Your goal :: Switch "screenshot" to "image" in the items, starting at the line that has "Find the location of a particular element. The width" and stopping after the line that has "In order to click on Group". Give only those lines, with everything else unchanged.

Supplied records ::

+--

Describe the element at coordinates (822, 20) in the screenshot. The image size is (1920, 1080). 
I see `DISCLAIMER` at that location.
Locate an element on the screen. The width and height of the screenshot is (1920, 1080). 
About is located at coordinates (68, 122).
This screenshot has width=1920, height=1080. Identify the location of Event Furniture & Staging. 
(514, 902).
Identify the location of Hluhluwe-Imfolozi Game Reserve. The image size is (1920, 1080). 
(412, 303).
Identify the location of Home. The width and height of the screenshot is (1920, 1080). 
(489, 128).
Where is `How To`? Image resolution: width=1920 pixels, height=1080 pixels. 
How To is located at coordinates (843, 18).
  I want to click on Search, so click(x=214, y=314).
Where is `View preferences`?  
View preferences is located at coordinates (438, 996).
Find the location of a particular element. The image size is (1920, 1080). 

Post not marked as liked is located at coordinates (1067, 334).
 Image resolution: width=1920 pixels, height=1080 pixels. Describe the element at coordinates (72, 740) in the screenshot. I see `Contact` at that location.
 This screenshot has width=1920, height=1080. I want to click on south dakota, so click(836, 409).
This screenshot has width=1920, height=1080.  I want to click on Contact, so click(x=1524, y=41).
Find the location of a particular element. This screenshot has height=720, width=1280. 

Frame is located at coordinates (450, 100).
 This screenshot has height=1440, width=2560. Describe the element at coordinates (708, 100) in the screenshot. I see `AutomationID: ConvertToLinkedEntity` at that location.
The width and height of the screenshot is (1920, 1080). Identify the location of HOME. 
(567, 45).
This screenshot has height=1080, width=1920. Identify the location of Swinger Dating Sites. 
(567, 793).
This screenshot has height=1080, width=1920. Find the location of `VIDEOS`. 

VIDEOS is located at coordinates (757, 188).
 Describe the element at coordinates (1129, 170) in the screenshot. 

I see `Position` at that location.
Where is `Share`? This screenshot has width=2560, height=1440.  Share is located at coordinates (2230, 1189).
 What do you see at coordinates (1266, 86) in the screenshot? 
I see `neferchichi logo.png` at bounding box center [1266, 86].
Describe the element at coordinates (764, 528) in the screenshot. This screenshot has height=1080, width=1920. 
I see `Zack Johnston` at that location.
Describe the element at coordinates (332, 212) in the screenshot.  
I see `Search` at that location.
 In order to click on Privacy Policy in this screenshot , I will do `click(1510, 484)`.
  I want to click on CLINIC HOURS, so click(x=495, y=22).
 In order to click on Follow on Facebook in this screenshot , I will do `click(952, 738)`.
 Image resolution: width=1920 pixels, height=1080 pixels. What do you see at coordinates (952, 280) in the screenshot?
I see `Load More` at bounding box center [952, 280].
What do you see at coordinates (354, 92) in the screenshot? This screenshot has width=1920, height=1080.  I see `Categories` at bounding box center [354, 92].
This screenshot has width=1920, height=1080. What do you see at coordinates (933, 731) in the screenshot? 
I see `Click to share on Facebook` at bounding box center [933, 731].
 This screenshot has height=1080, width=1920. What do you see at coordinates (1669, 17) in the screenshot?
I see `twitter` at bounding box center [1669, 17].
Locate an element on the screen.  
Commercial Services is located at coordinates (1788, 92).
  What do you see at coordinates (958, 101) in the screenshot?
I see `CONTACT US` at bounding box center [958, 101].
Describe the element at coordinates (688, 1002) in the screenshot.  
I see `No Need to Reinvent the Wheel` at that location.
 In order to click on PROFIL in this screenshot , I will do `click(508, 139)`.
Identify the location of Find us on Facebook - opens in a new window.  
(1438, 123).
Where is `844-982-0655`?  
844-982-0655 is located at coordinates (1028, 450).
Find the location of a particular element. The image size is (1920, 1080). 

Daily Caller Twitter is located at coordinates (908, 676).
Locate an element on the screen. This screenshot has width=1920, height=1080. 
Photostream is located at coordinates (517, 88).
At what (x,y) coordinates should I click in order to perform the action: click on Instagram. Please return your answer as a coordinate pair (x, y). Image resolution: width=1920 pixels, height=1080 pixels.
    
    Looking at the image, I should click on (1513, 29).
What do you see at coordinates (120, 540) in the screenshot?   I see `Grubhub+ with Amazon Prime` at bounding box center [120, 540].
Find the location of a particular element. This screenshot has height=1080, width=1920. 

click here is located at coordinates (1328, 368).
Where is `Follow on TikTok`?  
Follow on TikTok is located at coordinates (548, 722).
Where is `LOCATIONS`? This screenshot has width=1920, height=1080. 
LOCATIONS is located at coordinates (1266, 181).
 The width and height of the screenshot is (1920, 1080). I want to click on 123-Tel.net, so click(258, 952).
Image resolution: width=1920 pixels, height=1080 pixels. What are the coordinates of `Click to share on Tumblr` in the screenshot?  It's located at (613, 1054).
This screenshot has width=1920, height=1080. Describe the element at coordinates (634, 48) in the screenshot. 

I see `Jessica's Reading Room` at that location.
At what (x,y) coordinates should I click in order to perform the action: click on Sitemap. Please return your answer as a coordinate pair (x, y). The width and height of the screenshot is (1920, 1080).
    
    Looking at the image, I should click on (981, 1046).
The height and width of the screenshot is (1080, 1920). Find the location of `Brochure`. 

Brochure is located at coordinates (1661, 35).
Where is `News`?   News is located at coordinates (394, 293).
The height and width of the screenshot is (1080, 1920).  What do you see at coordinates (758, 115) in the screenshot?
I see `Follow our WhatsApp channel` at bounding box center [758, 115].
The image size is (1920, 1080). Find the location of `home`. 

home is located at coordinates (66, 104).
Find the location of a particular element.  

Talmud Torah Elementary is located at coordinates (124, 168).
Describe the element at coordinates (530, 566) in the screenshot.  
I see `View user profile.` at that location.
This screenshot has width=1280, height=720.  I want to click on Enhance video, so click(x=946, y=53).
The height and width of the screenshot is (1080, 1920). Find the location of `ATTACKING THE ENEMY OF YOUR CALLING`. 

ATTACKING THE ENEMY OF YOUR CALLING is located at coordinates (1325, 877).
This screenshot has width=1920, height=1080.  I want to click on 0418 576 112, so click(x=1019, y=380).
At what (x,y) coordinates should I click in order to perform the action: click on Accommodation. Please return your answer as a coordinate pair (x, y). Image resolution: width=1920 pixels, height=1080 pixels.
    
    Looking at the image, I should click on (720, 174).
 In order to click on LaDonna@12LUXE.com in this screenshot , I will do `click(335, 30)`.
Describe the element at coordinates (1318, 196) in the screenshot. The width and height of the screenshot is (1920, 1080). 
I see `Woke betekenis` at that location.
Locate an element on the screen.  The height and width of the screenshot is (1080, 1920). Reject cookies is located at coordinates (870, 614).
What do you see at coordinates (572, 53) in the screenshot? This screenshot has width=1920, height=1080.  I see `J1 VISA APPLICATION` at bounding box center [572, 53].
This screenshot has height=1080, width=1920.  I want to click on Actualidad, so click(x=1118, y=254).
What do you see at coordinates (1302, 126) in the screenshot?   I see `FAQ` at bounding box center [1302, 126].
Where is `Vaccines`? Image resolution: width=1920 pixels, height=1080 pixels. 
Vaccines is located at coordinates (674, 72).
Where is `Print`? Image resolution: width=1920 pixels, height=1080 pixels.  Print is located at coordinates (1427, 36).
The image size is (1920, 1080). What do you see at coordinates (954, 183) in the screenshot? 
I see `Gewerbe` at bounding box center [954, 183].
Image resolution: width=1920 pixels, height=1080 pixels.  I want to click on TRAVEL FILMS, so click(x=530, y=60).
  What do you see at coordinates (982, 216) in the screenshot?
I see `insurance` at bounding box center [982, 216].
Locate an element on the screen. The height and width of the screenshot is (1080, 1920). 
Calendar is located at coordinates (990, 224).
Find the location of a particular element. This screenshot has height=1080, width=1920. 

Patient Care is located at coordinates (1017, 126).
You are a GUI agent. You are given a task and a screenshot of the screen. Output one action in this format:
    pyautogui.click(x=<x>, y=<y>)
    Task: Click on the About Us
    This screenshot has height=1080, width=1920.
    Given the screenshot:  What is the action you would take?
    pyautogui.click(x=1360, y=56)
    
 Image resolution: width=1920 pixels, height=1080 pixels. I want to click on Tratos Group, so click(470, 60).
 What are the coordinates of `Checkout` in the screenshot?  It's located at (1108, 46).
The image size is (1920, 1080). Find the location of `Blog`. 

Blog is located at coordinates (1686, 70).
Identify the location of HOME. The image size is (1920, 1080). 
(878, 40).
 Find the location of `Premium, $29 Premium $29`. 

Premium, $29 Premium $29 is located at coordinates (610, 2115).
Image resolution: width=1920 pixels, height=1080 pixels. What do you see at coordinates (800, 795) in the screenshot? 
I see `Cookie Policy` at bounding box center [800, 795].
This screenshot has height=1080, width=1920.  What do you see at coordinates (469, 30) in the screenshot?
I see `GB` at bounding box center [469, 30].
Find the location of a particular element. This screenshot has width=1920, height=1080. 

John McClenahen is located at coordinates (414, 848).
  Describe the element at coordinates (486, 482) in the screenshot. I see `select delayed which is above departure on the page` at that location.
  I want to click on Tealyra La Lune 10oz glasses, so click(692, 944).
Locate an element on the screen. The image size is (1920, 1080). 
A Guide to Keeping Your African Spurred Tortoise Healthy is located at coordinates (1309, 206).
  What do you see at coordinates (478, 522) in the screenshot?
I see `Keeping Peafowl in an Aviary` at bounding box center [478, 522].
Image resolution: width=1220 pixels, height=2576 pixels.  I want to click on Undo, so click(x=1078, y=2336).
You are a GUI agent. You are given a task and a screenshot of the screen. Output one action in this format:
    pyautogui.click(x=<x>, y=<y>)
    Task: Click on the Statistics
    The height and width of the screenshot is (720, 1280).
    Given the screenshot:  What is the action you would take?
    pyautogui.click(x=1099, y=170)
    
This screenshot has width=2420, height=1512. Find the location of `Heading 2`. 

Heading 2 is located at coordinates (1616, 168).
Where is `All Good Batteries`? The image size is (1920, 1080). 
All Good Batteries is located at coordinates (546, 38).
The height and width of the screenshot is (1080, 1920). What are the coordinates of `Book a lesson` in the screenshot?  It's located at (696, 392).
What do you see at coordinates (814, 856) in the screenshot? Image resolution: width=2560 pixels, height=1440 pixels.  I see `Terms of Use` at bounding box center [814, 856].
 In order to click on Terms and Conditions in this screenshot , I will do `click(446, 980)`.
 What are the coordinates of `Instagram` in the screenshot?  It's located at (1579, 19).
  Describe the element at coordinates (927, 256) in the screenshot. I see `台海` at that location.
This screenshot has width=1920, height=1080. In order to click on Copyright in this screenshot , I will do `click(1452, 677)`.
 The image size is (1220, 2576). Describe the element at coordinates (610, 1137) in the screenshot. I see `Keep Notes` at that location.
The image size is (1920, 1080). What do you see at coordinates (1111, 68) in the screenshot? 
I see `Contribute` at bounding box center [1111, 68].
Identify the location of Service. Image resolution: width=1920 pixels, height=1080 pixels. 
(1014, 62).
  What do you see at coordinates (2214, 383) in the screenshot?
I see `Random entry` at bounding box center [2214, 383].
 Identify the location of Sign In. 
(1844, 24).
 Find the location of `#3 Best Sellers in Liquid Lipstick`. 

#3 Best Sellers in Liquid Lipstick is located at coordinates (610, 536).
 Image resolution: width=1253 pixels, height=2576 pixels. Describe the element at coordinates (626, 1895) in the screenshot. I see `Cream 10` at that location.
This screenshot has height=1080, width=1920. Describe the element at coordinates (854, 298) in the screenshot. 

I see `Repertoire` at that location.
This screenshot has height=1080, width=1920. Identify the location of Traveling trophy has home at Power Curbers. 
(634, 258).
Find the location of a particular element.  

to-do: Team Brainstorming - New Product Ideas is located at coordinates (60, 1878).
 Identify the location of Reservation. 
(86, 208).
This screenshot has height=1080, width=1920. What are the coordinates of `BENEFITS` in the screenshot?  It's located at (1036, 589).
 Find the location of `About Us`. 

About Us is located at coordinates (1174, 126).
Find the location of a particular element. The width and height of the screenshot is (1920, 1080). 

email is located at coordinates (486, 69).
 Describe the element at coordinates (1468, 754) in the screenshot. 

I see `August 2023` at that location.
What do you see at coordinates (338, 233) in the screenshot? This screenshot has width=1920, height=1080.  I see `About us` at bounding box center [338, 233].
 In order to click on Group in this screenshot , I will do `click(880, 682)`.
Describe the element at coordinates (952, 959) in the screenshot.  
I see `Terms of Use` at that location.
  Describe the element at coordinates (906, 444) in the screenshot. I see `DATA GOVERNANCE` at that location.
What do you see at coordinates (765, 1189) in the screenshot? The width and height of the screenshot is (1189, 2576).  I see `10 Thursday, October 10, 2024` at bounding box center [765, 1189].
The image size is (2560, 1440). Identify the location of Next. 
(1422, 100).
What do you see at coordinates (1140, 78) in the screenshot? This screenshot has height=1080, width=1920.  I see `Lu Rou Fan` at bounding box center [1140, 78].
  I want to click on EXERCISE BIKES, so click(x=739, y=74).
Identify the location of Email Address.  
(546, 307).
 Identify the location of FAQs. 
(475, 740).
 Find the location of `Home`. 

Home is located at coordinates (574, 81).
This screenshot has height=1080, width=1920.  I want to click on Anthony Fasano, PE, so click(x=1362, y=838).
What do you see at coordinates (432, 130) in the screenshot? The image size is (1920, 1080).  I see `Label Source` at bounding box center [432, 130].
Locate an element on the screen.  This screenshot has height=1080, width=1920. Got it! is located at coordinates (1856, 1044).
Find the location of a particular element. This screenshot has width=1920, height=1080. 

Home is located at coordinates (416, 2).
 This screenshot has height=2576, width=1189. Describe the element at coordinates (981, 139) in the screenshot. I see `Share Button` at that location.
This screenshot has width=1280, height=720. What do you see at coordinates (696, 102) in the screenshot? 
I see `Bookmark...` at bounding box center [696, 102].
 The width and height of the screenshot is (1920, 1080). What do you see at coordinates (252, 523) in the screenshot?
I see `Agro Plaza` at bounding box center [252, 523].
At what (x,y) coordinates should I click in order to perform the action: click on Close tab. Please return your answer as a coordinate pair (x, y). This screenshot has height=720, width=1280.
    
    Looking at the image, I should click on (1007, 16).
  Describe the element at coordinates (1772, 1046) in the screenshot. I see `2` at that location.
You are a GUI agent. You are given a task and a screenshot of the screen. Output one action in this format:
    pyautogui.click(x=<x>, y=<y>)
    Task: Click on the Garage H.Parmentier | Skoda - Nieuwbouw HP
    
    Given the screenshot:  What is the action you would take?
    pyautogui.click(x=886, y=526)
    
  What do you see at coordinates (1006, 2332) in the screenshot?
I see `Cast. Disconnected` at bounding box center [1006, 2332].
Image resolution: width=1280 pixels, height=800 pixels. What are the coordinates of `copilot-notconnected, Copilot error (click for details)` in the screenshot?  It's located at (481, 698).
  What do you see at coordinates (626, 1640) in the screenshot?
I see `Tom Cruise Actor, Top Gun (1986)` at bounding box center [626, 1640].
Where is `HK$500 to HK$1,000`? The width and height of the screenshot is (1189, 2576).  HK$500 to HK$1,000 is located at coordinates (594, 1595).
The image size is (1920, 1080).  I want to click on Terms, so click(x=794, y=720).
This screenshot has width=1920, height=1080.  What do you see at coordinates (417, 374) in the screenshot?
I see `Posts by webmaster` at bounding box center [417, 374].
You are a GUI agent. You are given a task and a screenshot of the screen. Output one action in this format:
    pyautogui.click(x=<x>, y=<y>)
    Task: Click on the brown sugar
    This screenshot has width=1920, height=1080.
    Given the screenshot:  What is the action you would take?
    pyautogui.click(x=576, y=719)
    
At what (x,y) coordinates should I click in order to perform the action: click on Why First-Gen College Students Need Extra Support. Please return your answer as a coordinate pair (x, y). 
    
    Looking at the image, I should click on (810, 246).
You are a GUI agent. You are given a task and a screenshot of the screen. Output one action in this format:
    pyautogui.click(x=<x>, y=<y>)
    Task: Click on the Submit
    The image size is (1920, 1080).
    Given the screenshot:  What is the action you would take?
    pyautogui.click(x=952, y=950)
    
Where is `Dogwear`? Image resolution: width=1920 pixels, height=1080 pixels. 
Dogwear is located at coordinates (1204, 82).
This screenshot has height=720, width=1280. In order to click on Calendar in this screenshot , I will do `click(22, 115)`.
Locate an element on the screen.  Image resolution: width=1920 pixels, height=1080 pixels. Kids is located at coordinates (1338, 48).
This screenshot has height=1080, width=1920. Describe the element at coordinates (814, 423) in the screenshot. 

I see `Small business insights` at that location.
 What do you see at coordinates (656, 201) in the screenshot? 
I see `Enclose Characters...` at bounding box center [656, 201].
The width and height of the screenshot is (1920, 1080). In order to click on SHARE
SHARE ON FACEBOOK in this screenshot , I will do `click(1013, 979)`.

+--

Output below ::
Find the location of a particular element. The width and height of the image is (1920, 1080). 

email is located at coordinates (486, 69).
 Describe the element at coordinates (1468, 754) in the image. 

I see `August 2023` at that location.
What do you see at coordinates (338, 233) in the image? This image has width=1920, height=1080.  I see `About us` at bounding box center [338, 233].
 In order to click on Group in this image , I will do `click(880, 682)`.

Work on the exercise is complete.